Oculus No Longer Lets Customers Move Purchased Software To Non-Oculus Hardware (boingboing.net)
AmiMoJo quotes a report from Boing Boing: As recently as 5 months ago, Oculus founder Palmer Luckey was promising his customers that they could play the software they bought from the Oculus store on "whatever they want," guaranteeing that the company wouldn't shut down apps that let customers move their purchased software to non-Oculus hardware. But now, Oculus has changed its DRM to exclude Revive, a "proof-of-concept compatibility layer between the Oculus SDK [software development kit] and OpenVR," that let players buy software in the Oculus store and run it on competing hardware. The company billed the update as an anti-piracy measure, but Revive's developer, who call themselves "Libre VR," points out that the DRM only prevents piracy using non-Oculus hardware, and allows for unlimited piracy by Oculus owners.
In my opinion ... Sounds like a great reason to never do business with Oculus under any circumstance. Apparently they are proven liars. "We will never have this restriction!" ... "okay we have this restriction, because piracy!" "No we don't care about piracy as long as you had to buy our hardware" Liars. Anyone who made the decision to buy from them, wholly or partially, because of the former promise has just been the victim of a bait-and-switch.
Learn to laugh at our differences. It's better than fighting over them.
Let's not forget the Linux users who kick-started the project, and then got told they were dropping Linux support later.
Good products, but shady management is probably ruining the company
* Only supported OS is Windows
* Always connected to the internet, constanly spying on you
* Now this
Yeah, 'cause when people did that after sony's issues, they've since closed, as the boycott by 0.01% of DRM haters has such an effect.
The company closing down is about a visceral desire for vengeance.
Recognizing and not buying from liars - and not taking this risk at all by not buying DRM in general - is about looking after your own interests.

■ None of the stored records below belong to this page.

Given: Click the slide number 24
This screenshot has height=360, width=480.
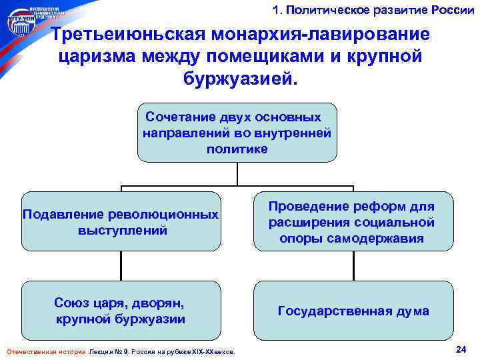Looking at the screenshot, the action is [460, 349].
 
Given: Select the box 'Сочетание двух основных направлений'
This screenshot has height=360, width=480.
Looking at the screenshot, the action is [237, 133].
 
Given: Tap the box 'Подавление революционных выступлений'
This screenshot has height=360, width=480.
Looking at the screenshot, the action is [121, 222].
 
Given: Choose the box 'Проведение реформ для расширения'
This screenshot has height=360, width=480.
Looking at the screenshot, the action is [352, 222].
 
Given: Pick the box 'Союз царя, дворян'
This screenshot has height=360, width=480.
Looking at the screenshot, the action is [121, 311].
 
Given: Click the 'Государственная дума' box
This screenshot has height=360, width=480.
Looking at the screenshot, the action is [352, 311].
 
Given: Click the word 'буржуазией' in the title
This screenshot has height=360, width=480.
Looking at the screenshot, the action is [237, 79].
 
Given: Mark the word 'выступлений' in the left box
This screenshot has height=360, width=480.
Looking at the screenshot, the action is [121, 231].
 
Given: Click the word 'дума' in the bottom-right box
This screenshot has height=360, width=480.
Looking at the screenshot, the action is [412, 311].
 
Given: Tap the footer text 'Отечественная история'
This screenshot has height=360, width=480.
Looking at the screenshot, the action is [45, 351].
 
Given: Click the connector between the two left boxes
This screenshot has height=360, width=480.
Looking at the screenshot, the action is [121, 266].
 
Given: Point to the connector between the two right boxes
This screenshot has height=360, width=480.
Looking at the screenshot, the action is [352, 266].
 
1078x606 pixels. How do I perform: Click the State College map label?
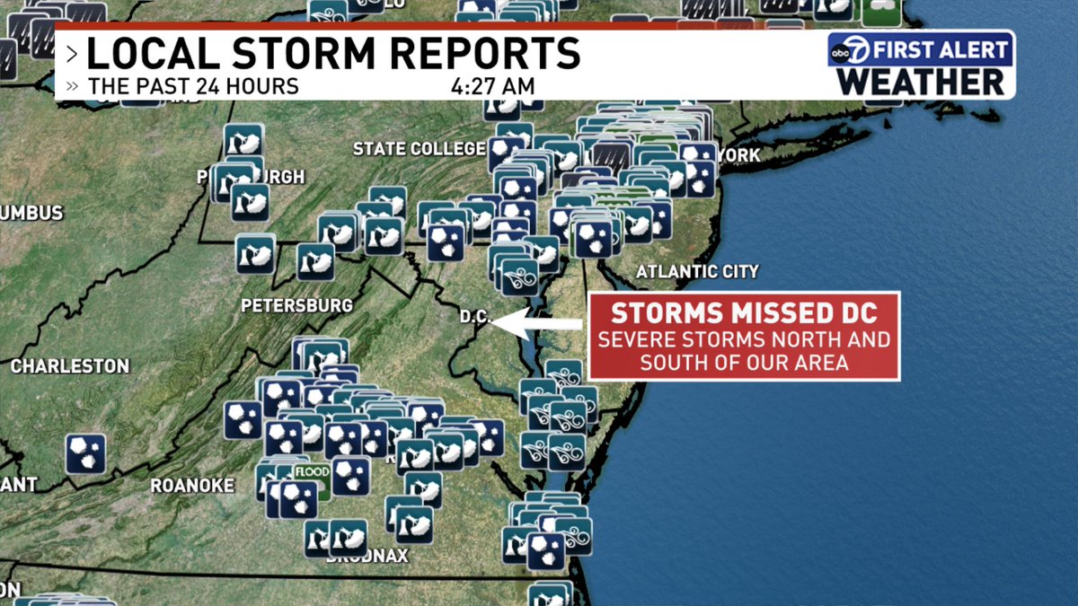(x=420, y=149)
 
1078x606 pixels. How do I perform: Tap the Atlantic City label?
(x=697, y=271)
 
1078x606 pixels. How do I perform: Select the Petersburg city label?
(x=296, y=306)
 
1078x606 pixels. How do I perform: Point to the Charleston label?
(x=70, y=366)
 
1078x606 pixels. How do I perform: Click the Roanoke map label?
(x=192, y=486)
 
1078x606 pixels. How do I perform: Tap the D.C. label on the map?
(x=473, y=317)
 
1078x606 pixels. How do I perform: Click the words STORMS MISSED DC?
(x=744, y=313)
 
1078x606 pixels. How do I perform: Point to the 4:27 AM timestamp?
(x=493, y=87)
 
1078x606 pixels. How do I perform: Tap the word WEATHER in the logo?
(x=921, y=82)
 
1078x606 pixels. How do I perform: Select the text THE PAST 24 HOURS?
(x=193, y=87)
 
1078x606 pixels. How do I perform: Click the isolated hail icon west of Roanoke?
(x=86, y=454)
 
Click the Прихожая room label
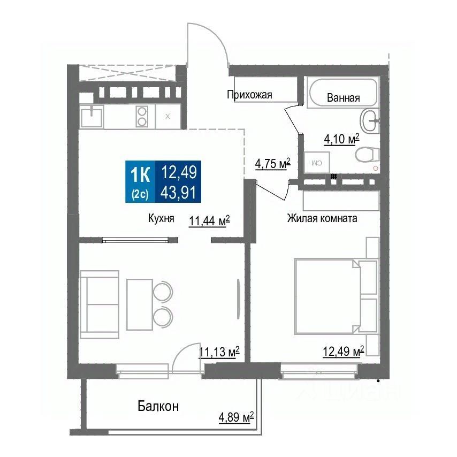tap(249, 95)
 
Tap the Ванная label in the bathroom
tap(342, 98)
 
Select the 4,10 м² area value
tap(341, 140)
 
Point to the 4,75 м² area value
tap(272, 164)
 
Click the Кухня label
tap(161, 218)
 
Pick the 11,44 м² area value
tap(209, 221)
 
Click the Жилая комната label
tap(322, 218)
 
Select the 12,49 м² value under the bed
tap(343, 352)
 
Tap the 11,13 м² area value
tap(218, 352)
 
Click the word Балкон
tap(158, 406)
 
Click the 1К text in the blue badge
tap(140, 173)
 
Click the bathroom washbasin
tap(370, 120)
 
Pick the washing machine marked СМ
tap(317, 161)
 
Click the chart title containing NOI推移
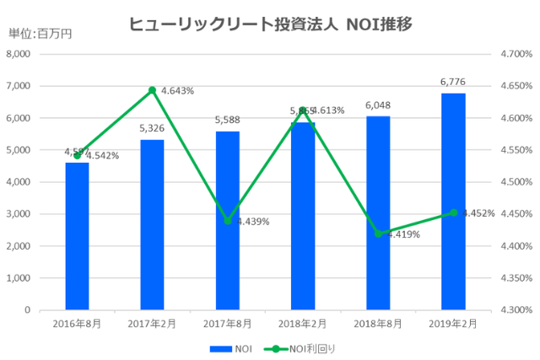point(270,24)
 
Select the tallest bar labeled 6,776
point(453,201)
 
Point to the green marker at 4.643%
point(152,90)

While it's possible that both desires can be satisfied, the latter is definitely more achievable (thus more rational) than the other. Since I did not specify, interpreting my previous comment as the former alone would be an assumption on your part.

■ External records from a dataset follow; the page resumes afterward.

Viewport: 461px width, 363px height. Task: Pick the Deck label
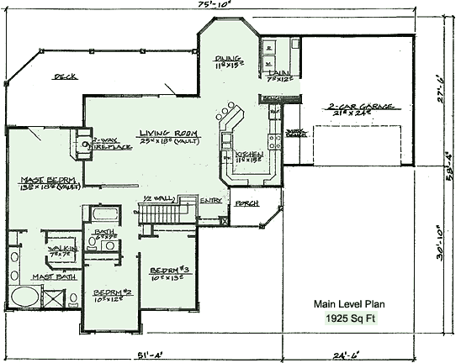pos(66,76)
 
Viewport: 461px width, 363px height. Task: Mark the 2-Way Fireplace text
pos(103,145)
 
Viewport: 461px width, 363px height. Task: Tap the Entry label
pos(211,201)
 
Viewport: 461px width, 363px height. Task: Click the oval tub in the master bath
pos(24,298)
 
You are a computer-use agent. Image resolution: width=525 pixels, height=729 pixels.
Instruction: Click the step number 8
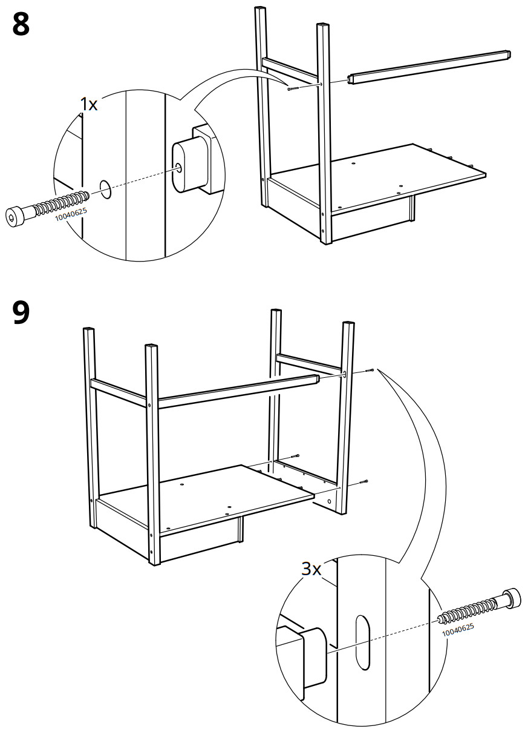(21, 24)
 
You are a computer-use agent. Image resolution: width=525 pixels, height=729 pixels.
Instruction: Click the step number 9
(21, 312)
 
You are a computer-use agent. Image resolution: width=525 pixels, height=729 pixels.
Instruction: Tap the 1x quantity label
(88, 104)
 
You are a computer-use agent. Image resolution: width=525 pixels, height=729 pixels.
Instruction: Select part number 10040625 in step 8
(71, 215)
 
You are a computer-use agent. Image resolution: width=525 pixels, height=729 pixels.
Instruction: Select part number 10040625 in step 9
(458, 630)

Learn to laugh at our differences. It's better than fighting over them.
The big difference is that the 0.01% of DRM haters were a drop in a bucket of Sony customers but they are pretty much *all* the clients Oculus has at the moment.

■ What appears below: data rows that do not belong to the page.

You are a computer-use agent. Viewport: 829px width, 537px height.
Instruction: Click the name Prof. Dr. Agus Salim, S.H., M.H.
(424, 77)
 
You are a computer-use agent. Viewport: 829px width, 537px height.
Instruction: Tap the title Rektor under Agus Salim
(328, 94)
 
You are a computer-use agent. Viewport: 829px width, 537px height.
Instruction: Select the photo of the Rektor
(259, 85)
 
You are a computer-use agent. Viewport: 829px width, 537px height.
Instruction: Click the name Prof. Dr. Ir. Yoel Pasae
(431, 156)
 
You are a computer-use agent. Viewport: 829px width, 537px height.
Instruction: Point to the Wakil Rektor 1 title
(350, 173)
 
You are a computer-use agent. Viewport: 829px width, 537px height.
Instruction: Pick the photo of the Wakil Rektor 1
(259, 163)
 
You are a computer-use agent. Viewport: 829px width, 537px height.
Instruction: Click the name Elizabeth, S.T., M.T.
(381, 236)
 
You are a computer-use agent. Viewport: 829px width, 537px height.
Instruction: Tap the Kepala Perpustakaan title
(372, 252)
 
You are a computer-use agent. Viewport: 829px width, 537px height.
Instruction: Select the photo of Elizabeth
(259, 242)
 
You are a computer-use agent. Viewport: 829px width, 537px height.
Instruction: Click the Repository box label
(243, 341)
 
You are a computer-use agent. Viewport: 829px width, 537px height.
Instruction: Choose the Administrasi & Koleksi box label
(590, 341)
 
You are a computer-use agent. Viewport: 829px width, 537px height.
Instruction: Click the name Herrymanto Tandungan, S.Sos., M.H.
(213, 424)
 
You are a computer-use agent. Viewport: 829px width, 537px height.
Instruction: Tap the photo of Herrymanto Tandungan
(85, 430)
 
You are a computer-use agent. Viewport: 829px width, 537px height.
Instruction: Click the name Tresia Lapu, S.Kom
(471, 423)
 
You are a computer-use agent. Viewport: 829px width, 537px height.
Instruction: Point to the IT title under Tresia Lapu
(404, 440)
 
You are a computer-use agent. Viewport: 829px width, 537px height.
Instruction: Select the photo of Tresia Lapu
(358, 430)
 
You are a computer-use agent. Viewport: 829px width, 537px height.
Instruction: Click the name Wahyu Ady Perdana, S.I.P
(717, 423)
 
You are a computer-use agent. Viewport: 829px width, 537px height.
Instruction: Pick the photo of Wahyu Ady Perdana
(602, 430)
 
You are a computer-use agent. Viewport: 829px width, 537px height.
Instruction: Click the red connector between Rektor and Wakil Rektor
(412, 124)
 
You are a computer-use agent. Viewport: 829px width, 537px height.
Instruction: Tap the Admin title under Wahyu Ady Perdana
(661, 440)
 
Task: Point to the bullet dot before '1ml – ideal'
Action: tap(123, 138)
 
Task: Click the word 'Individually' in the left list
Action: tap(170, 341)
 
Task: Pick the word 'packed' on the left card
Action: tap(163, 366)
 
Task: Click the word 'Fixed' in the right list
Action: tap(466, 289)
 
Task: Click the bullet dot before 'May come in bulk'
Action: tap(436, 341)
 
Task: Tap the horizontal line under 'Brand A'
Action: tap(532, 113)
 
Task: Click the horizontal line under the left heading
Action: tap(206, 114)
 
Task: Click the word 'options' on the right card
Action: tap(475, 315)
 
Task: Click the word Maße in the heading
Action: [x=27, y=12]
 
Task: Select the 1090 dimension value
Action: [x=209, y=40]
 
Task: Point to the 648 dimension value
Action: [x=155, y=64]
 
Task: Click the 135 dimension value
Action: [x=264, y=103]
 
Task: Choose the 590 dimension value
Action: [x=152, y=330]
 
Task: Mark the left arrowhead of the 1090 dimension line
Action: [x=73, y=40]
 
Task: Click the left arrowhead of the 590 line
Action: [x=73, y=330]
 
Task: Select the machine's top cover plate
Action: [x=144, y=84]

Outside from the early adopters who have pre-ordered the device, developers and some journalists nobody else has Rift. And these are the people who are getting hosed - first by getting the SDK closed, Linux/Mac versions cancelled, then shipping being delayed, the preorders not being honored/devices given to retail first, now the DRM BS.
Pissing off your only and very vocal customer base while there is a competitor with a better product is a seriously daft move.
Face it! Oculus Rift has screwed all of you and Facebook has is laughing at your idiocy ... and if that's not enough ... you can't do shit about it, except for whining over here and in reddit
You guys are no longer 'movers and shakers' of the tech world, them media heads, aka 'journalists' at CNN or BBC have taken over
Right now they have much more influences than all of you combined
Over at BBC and CNN those so-called 'tech-savvy journalists' are still heaping hosannahs at Oculus Rift, and on their reports, they get some 'researchers' from 'universities', to foretell the 'wonderful future of Virtual Reality', with Oculus Rift
Another fishy thing is that you never hear any mention of "Vive" or any other alternative to Oculus Rift on the same media channels
I smell massive ad campaign looming
Muchas Gracias, Señor Edward Snowden !
Actually, didn't we see this with 3D cards when they came out? We're currently in the Glide phase and will eventually move to OpenGL/Direct3D phase of common interfaces decoupled from hardware (or the whole thing will die off). Combined with the frankly ridiculous price for a niche entertainment product with just a few games or apps, I'd say the best option is to simply wait (or use Google Cardboard if you must).
Being an early adapter is a suckers game unless you're so rich the price is pocket change for you and you enjoy new technology for its own sake.
Forget magic. Any technology distinguishable from divine power is insufficiently advanced.